■ Data extract
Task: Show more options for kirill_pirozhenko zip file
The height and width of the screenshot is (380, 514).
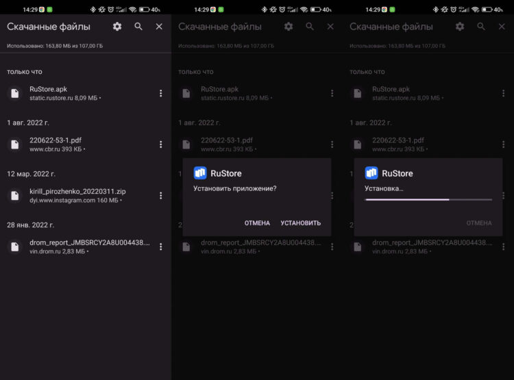Action: click(x=160, y=195)
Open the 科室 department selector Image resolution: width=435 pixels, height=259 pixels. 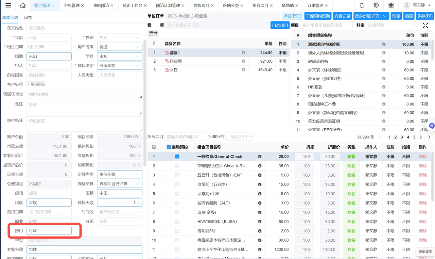pos(391,25)
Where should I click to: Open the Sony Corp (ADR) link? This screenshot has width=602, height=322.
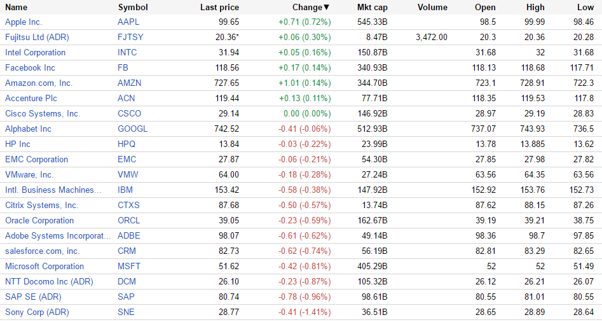pyautogui.click(x=37, y=312)
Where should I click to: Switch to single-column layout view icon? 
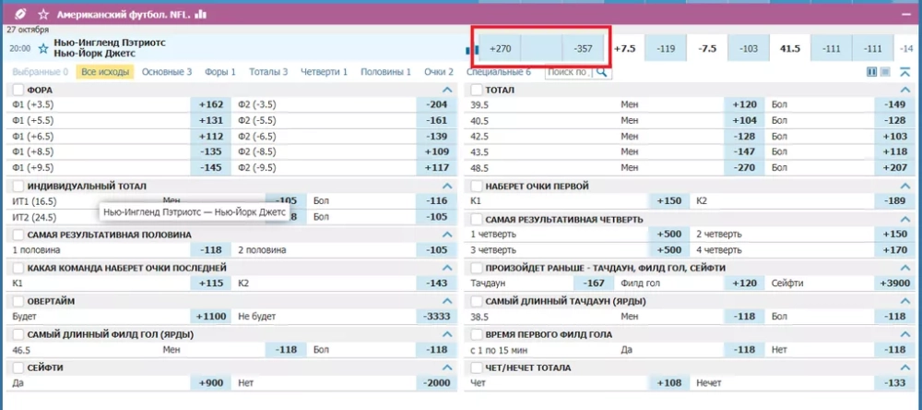[x=885, y=72]
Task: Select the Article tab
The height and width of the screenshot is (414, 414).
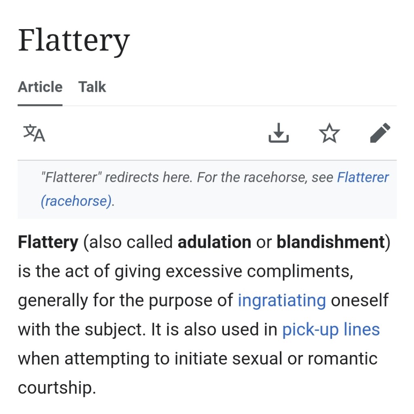Action: pos(40,87)
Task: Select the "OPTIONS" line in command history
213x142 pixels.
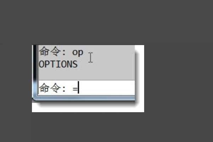Action: (x=58, y=64)
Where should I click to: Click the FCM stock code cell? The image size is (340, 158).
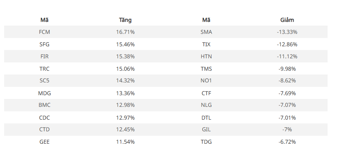tap(44, 32)
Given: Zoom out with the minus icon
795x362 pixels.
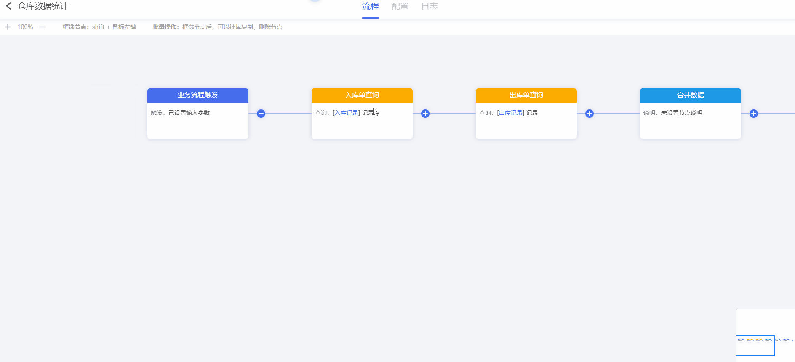Looking at the screenshot, I should coord(43,27).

■ Work instruction
The answer must consist solely of the lines from the one with "Where should I click to: Click" through the final line of the data, each reproduced exactly and with pictures omitted.

■ Exercise solution
Where should I click to: Click the FCM stock code cell? The image size is (340, 158).
tap(44, 32)
Given: Zoom out with the minus icon
795x362 pixels.
Looking at the screenshot, I should coord(43,27).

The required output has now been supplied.